● **The problem**
Word for word, the data below must be repeated in full; no picture is to be included.

● **Record excerpts**
........
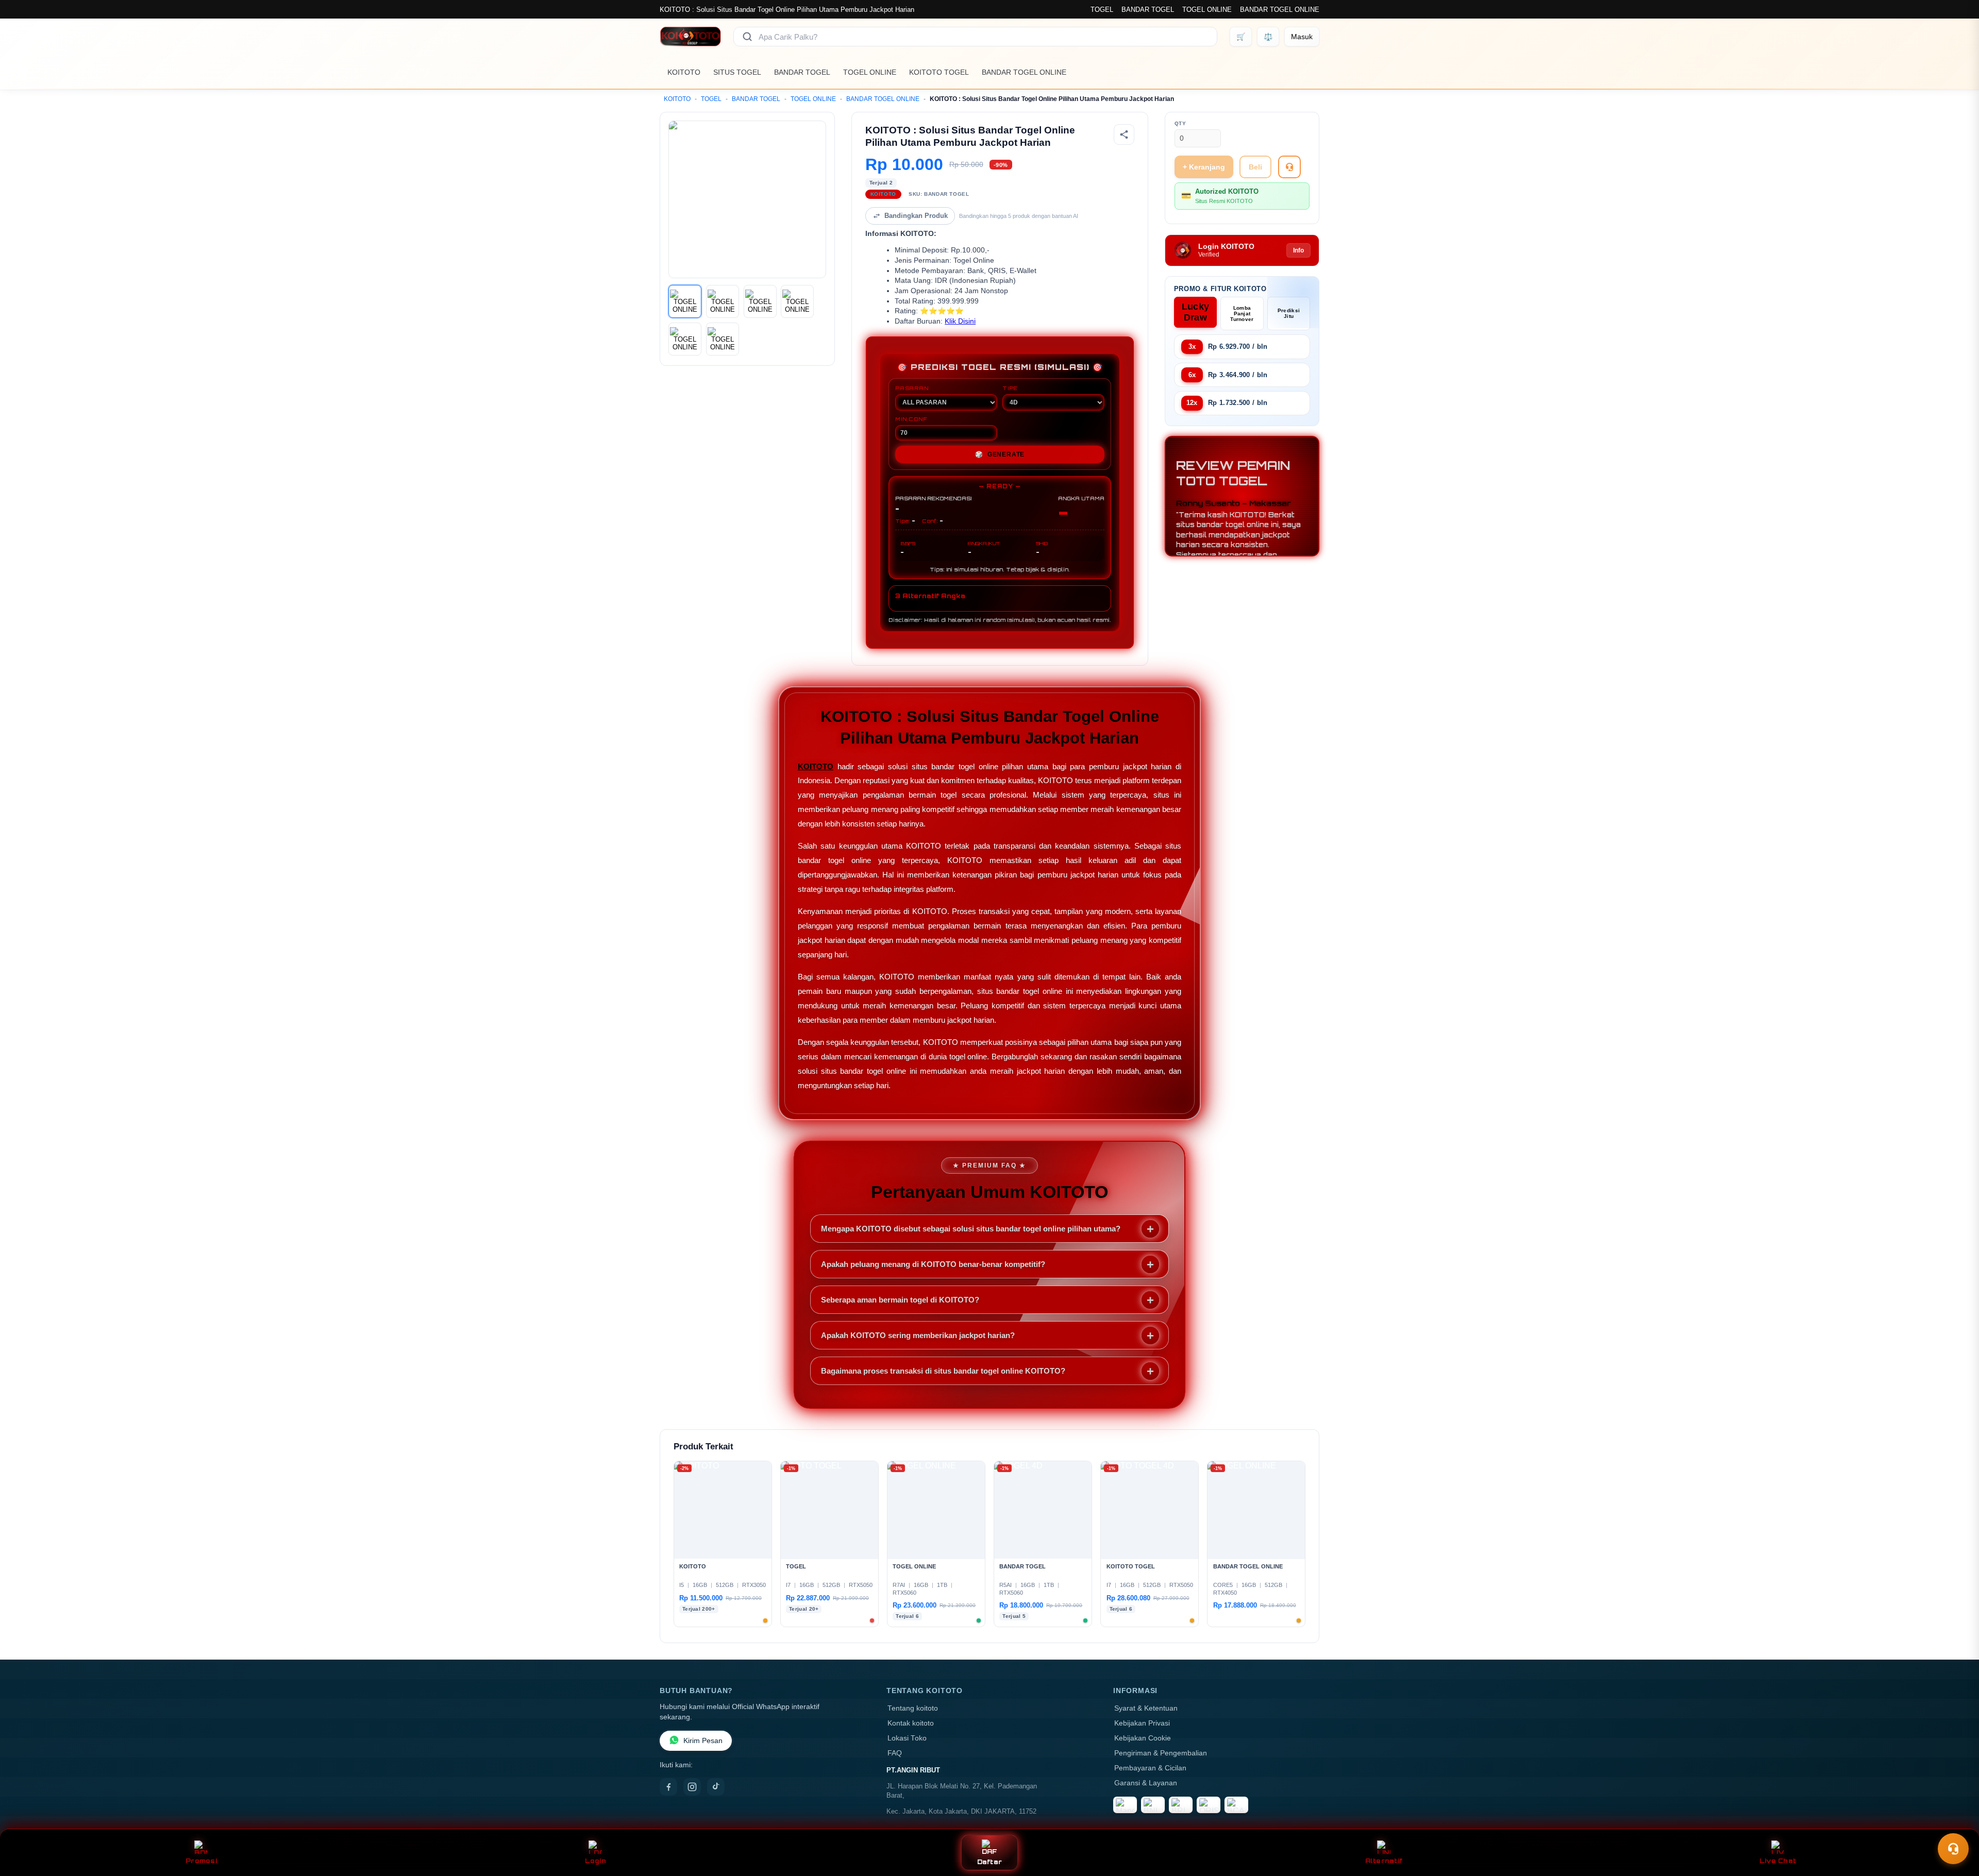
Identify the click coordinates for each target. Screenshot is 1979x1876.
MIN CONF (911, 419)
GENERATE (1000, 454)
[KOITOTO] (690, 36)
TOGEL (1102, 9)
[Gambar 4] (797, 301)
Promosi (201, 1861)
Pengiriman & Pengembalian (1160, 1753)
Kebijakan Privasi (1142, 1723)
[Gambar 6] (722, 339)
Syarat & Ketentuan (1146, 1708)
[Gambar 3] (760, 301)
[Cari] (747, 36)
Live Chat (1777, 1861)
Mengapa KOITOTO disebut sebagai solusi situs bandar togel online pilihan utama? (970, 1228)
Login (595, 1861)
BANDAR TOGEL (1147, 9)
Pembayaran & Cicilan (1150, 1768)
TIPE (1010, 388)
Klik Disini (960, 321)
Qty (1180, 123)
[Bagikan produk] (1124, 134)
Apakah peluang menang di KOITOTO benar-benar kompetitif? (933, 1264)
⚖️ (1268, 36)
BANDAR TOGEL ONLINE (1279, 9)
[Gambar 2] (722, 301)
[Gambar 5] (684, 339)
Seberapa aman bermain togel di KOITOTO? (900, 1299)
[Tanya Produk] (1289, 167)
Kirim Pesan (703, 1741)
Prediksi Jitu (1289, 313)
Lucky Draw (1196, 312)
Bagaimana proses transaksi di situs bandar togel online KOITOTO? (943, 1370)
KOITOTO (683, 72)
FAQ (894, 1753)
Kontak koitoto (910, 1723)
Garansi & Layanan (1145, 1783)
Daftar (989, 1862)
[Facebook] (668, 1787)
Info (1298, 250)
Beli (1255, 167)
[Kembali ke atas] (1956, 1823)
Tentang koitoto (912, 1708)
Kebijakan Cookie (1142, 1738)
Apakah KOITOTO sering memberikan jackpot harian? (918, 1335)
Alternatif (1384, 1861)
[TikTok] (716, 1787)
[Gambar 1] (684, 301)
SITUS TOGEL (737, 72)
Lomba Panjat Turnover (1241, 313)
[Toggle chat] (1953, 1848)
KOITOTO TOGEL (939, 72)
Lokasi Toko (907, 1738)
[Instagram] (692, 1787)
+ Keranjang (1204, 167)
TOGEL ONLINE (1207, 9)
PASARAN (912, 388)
........
● **Task output**
Identify the click coordinates for each target. Screenshot is 1979x1876.
MIN CONF (911, 419)
GENERATE (1000, 454)
[KOITOTO] (690, 36)
TOGEL (1102, 9)
[Gambar 4] (797, 301)
Promosi (201, 1861)
Pengiriman & Pengembalian (1160, 1753)
Kebijakan Privasi (1142, 1723)
[Gambar 6] (722, 339)
Syarat & Ketentuan (1146, 1708)
[Gambar 3] (760, 301)
[Cari] (747, 36)
Live Chat (1777, 1861)
Mengapa KOITOTO disebut sebagai solusi situs bandar togel online pilihan utama? (970, 1228)
Login (595, 1861)
BANDAR TOGEL (1147, 9)
Pembayaran & Cicilan (1150, 1768)
TIPE (1010, 388)
Klik Disini (960, 321)
Qty (1180, 123)
[Bagikan produk] (1124, 134)
Apakah peluang menang di KOITOTO benar-benar kompetitif? (933, 1264)
⚖️ (1268, 36)
BANDAR TOGEL ONLINE (1279, 9)
[Gambar 2] (722, 301)
[Gambar 5] (684, 339)
Seberapa aman bermain togel di KOITOTO? (900, 1299)
[Tanya Produk] (1289, 167)
Kirim Pesan (703, 1741)
Prediksi Jitu (1289, 313)
Lucky Draw (1196, 312)
Bagaimana proses transaksi di situs bandar togel online KOITOTO? (943, 1370)
KOITOTO (683, 72)
FAQ (894, 1753)
Kontak koitoto (910, 1723)
Garansi & Layanan (1145, 1783)
Daftar (989, 1862)
[Facebook] (668, 1787)
Info (1298, 250)
Beli (1255, 167)
[Kembali ke atas] (1956, 1823)
Tentang koitoto (912, 1708)
Kebijakan Cookie (1142, 1738)
Apakah KOITOTO sering memberikan jackpot harian? (918, 1335)
Alternatif (1384, 1861)
[TikTok] (716, 1787)
[Gambar 1] (684, 301)
SITUS TOGEL (737, 72)
Lomba Panjat Turnover (1241, 313)
[Toggle chat] (1953, 1848)
KOITOTO TOGEL (939, 72)
Lokasi Toko (907, 1738)
[Instagram] (692, 1787)
+ Keranjang (1204, 167)
TOGEL ONLINE (1207, 9)
PASARAN (912, 388)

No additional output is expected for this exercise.